Jump, Crash, Repeat. Find Out Why All Kids Need This Kind Of Gross Motor Fun And What You Need At Home To Keep Them Safe While They Play.
No matter if your child is jumping into pillows strewn on the floor, a squishy beanbag or floor cushions, the proprioceptive sensory input your child receives from safe crashing is the same!
Occupational therapists will tell you that the eight senses (tactile/touch, visual/sight, auditory/hearing, olfactory/smell, taste, vestibular, proprioceptive, and interoception) are critical in child development and self-regulation. Chances are pretty good that the number one type of sensory input OT's will recommend to keep your child regulated at home is proprioceptive input.
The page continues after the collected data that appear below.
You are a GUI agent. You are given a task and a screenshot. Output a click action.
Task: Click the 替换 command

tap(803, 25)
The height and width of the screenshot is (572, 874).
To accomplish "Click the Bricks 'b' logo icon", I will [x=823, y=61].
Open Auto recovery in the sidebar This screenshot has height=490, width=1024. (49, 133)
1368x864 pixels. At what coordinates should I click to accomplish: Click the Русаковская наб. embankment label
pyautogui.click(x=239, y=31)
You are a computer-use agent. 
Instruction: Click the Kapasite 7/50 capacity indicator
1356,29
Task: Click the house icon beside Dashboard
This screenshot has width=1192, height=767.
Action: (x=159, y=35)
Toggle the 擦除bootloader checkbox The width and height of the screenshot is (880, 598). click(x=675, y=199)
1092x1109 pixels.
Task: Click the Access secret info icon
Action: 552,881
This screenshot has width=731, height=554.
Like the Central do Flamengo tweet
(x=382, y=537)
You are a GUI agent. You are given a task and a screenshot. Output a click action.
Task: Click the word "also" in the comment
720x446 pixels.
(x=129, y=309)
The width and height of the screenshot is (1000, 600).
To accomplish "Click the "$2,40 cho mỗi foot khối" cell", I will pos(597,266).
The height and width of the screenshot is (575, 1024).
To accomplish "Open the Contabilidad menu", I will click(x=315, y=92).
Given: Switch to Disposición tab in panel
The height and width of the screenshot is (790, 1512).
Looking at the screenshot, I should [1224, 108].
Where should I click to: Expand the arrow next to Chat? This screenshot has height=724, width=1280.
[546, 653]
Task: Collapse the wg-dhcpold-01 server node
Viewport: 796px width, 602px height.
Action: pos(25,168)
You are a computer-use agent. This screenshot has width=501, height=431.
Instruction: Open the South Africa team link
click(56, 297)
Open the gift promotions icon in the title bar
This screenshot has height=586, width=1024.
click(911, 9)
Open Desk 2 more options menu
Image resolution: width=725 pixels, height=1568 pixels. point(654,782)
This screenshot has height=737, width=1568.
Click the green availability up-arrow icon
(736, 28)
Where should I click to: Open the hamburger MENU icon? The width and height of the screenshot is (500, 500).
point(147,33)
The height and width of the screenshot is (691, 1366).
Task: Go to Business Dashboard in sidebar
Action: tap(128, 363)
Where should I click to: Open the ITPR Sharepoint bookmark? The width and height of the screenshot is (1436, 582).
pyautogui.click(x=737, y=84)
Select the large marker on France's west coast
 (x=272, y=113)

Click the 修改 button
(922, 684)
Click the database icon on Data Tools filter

The sensory input our bodies receive from jumping, crashing, pushing, pulling, and lifting is called proprioceptive input. This input gives our bodies a better understanding of where we are in space to inform body awareness skills and coordination. The proprioceptive sense also contributes to self-regulation, especially after a lot of jumping, swinging, and movement activities!
If you've read our story about indoor gross motor activities for your child, consider a crash pad as the next addition to your place space to extend those fun activities even further... slither like a snake or crawl like a bear across the squishy surface during an obstacle course, climb under it for some gentle squishes and resistive heavy work, or jump and crash with safety.